Newborn screening is a public health program that identifies newborns who are at risk of having a life-threatening condition that will affect their health in infancy or childhood. Fabry disease is an X-linked lysosomal storage disorder with a variable age of onset from childhood through adulthood that was recently added to a few states’ newborn screening panels. Research on patient attitudes towards newborn screening for Fabry disease has been limited and this qualitative study aimed to gain a more complete understanding of the reasoning of adults with Fabry disease regarding the appropriateness of newborn screening for Fabry disease, their knowledge of newborn screening, and their experiences with Fabry disease. Participants were recruited from Children’s Hospital of Pittsburgh of UPMC’s Lysosomal Storage Disorders Clinic and six adults who have Fabry disease were interviewed.

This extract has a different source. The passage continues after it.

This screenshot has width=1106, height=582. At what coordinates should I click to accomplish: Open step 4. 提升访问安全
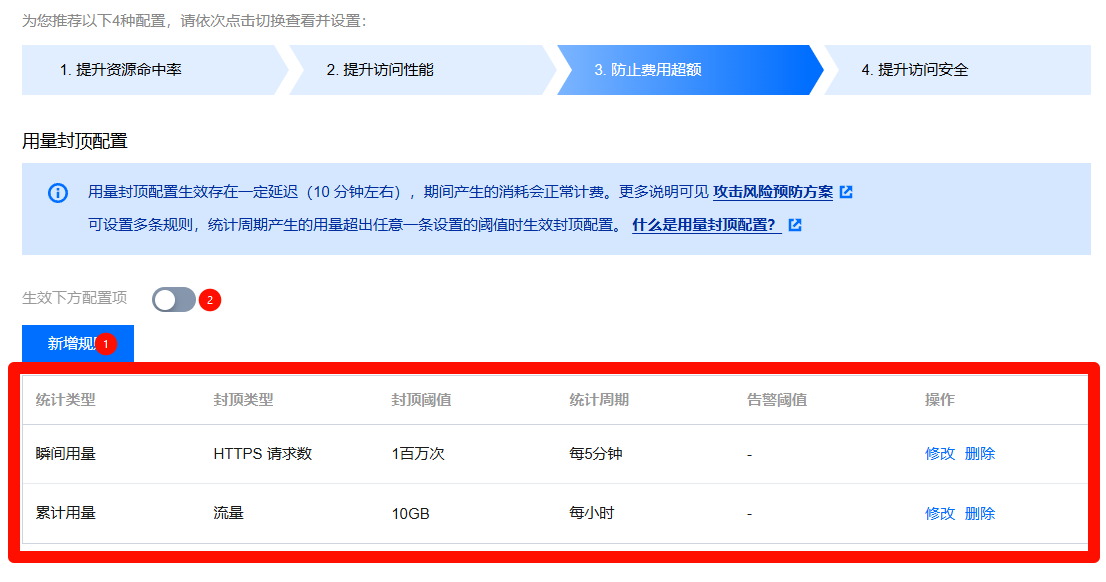[x=950, y=70]
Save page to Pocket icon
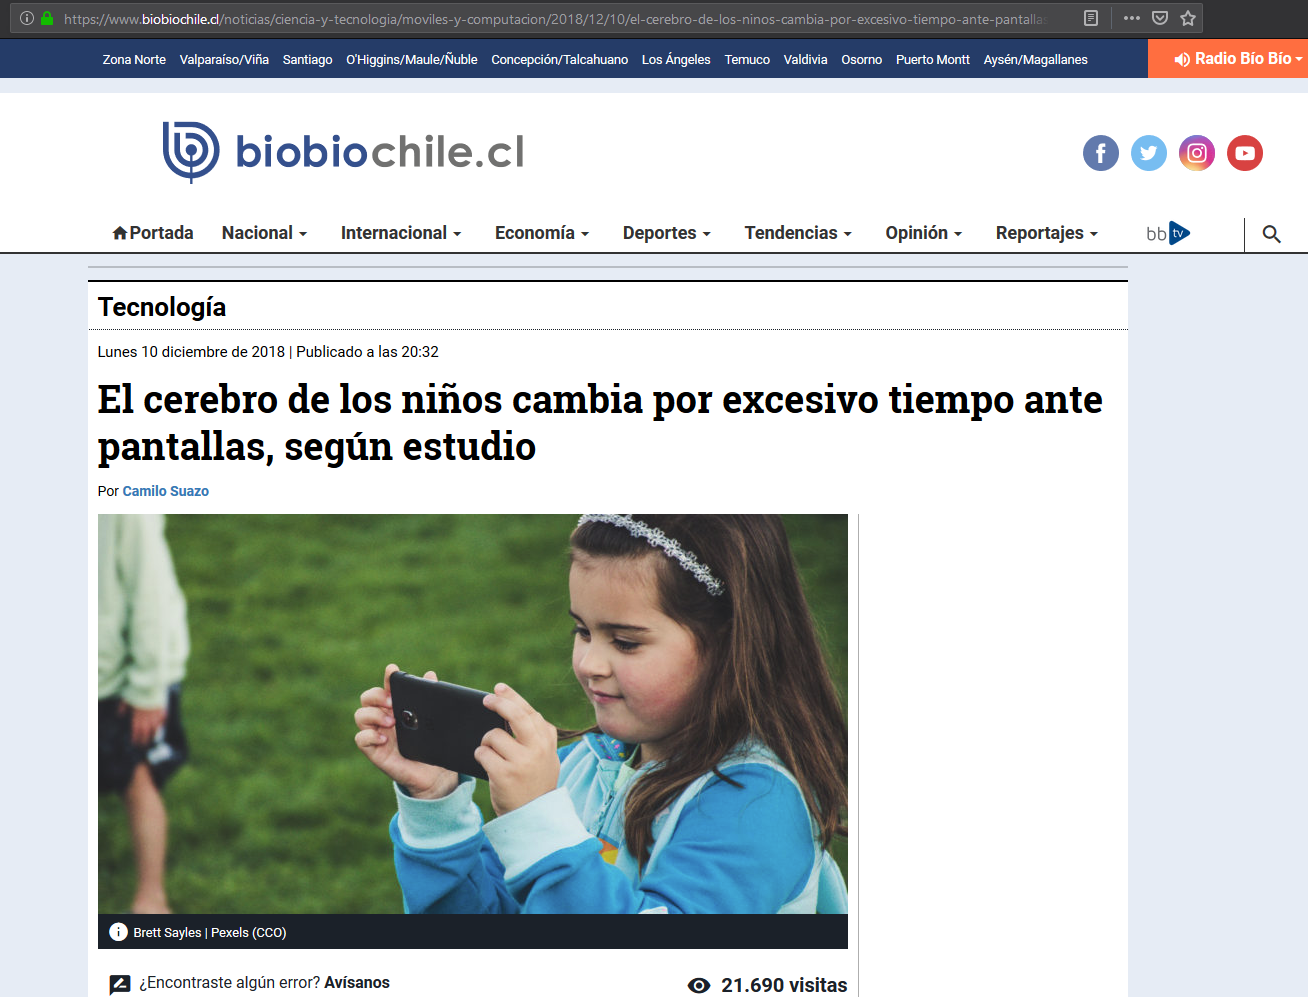 tap(1160, 18)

These interviews were transcribed and thematic analysis revealed six themes: influences of clinical spectrum and severity of Fabry disease, support systems, family dynamics, impact of timing of diagnosis and treatment availability on attitudes towards newborn screening, knowledge and attitudes towards newborn screening for Fabry disease, and impact of earlier diagnosis. Based on their personal experiences with Fabry disease, all participants were in favor of newborn screening for Fabry disease. Participants’ experiences with Fabry disease also reflected aspects of their family dynamics. The results of this qualitative study can inform genetic counseling practice for Fabry disease and future studies on NBS for Fabry disease. The opinions of stakeholders, including patients affected by the condition, are of public health significance and the results of this study can inform public health decisions as state legislators and state newborn screening programs consider whether to include Fabry disease on their state’s newborn screening panel.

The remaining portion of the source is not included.